Saturday, 11 January 2025
"Still Foolin' 'Em: Where I've Been, Where I'm Going, and Where the Hell Are My Keys" by Billy Crystal - audiobook review
An enjoyable autobiography covering both the actor Billy Crystal's personal and professional lives. The audiobook version also features some chapters performed live on stage as part of a stand-up comedy set. I preferred the other chapters that were just read by the author: they were less performative. I was most interested in what he had to say about one of my favourite films, When Harry Met Sally…. He's good company and it's quite touching at times how much of a proud father and grandfather he is. It also made me laugh out loud a few times. I didn't realize he was personal friends with Muhammad Ali, Mickey Mantle, and Kareem Abdul-Jabbar.
Thursday, 2 January 2025
"The Secret History of Christmas" by Bill Bryson - audiobook review
A short (3 hours and 3 minutes) and mildly entertaining audiobook about the history of Christmas in Bill Bryson's inimitable style, narrated by the author himself.

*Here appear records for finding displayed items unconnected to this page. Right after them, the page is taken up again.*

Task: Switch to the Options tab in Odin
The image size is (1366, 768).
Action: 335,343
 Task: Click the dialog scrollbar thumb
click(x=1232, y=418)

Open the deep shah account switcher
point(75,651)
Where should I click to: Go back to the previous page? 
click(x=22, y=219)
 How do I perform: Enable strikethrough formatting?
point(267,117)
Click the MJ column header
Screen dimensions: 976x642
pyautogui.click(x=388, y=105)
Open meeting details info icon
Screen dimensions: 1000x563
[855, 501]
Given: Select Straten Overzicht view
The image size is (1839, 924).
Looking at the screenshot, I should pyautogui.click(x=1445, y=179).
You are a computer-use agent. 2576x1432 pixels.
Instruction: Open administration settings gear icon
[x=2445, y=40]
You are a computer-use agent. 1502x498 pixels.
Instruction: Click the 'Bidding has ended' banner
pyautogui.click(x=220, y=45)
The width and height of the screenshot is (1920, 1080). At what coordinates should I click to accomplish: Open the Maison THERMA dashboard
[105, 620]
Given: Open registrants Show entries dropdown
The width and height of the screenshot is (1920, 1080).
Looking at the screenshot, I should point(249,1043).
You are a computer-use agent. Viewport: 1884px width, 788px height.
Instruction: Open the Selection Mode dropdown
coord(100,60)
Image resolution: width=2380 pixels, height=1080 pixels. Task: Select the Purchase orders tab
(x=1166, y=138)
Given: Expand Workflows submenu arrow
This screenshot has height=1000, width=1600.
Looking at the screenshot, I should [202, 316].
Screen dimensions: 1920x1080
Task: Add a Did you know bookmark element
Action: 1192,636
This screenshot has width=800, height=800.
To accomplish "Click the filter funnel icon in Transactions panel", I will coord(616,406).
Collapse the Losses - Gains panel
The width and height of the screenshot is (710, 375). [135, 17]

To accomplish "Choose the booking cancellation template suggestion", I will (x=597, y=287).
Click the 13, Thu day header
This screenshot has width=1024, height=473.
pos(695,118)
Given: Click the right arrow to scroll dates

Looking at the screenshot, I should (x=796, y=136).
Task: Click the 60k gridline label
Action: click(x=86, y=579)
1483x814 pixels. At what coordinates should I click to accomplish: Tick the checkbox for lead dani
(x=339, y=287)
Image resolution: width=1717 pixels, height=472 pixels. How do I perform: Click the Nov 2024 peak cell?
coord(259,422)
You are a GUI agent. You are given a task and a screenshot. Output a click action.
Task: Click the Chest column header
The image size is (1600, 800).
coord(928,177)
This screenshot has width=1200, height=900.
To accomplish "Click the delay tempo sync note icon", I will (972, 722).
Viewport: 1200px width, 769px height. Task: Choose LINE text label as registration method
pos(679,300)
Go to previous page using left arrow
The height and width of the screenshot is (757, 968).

It focuses mostly on the UK and USA. It's remarkable how many of our Christmas traditions are relatively recent. Most of the them date from the 1840s onwards. It's reassuring to know that Christmas has always been about feasting and excess, drawing as it does on the Roman festival of Saturnalia. Full of facts and tidbits, which I will now forget or vaguely misremember.